The family of a California woman settled a federal claim of disability discrimination for $67,500 in August 1997. The consent decree in the case was approved by US District Judge Spencer Williams and also calls for Heritage Park Apartments, a 500-unit complex in Sunnyvale, to develop and adopt a reasonable accommodation policy and to institute a fair housing training program for its employees.

Complex owner would not allow woman to transfer to larger apartment

Anna Ambruster, a 70-year-old heart patient who had lived at Heritage Park for eight years, received an eviction notice after she requested to be transferred to a larger apartment at the complex so that she could have a live-in attendant. Ambruster was living in a one-bedroom apartment and was preparing to undergo open heart surgery.

Doctors told Ambruster that she would require 24-hour assistance following the surgery and requested that she get a live-in nurse. The managers of Heritage Park refused to allow Ambruster to move into a two-bedroom unit.

Complainant gets eviction papers after speaking to a civil rights attorney

Ambruster contacted the Midpeninsula Citizens for Fair Housing (MCFH) in Palo Alto, California, explaining that the complex had refused to transfer her to a larger apartment.
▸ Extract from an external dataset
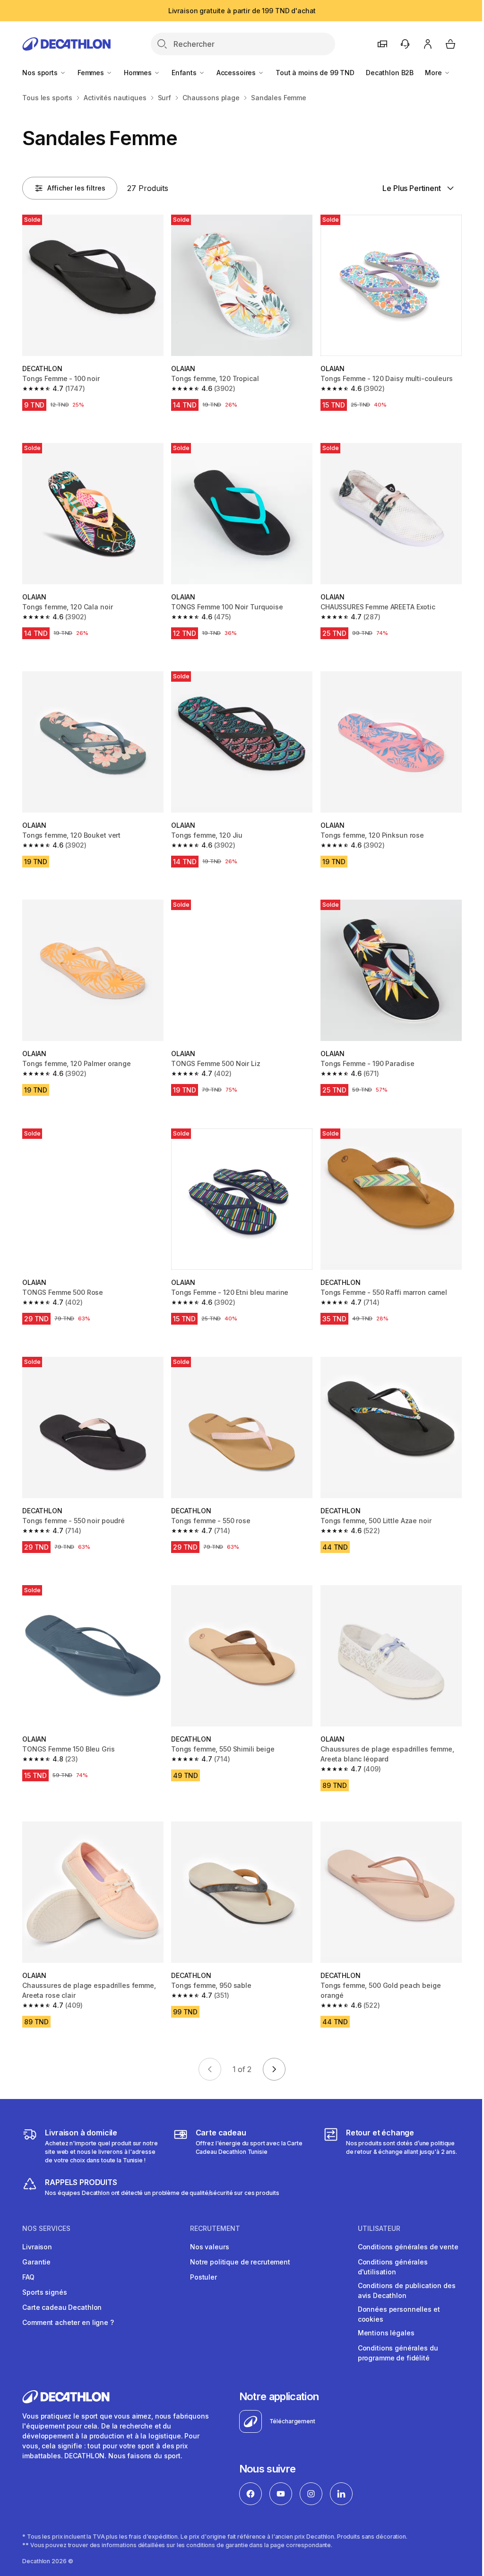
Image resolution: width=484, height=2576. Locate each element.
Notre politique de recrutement (240, 2262)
Winter Dellenbach, MCFH's Senior Fair Housing Specialist, contacted Heritage Park's owner,  Gemma Hwang. Dellenbach spoke to Hwang and requested that she allow Ambruster to transfer to a larger apartment under the reasonable accommodation provisions of the Fair Housing Amendments Act of 1988.

Hwang refused Dellenbach's request and served Ambruster with eviction papers, only eight days before her surgery, putting Ambruster under considerable stress. The MCFH continued to work quickly to resolve the situation.
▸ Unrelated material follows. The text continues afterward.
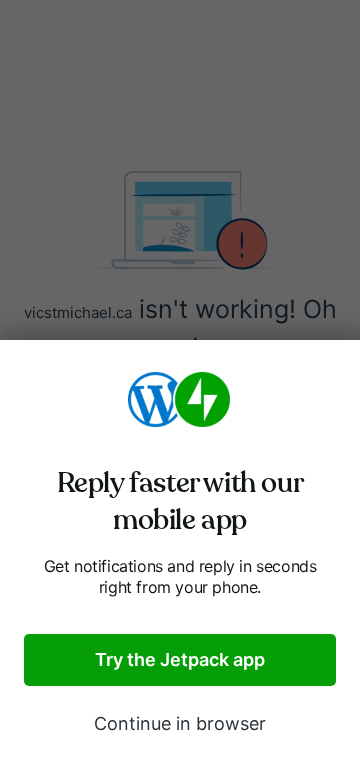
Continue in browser (180, 723)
Dellenbach contacted Hwang again and asked that she rescind the eviction notice until after Ambruster's surgery. Hwang refused to rescind the eviction notice.

Complex owners halted eviction proceedings when woman filed federal fair housing lawsuit

MCFH referred Ambruster to Scott Chang, a local attorney. Chang filed a complaint in federal district court in San Jose which alleged violations of the Fair Housing Amendments Act, which protects persons with disabilities from discrimination in housing. When the lawsuit was filed against her, Hwang agreed to halt the eviction proceedings againstAmbruster.

Unfortunately, Anna Ambruster died during her open heart surgery at Stanford University Hospital in September 1996. She had been under considerable stress. Ambruster's children continued the lawsuit in her name. Ambruster's heirs will receive a $47,500 award from the settlement.

Hwang and the managers at Heritage Park admitted no wrongdoing.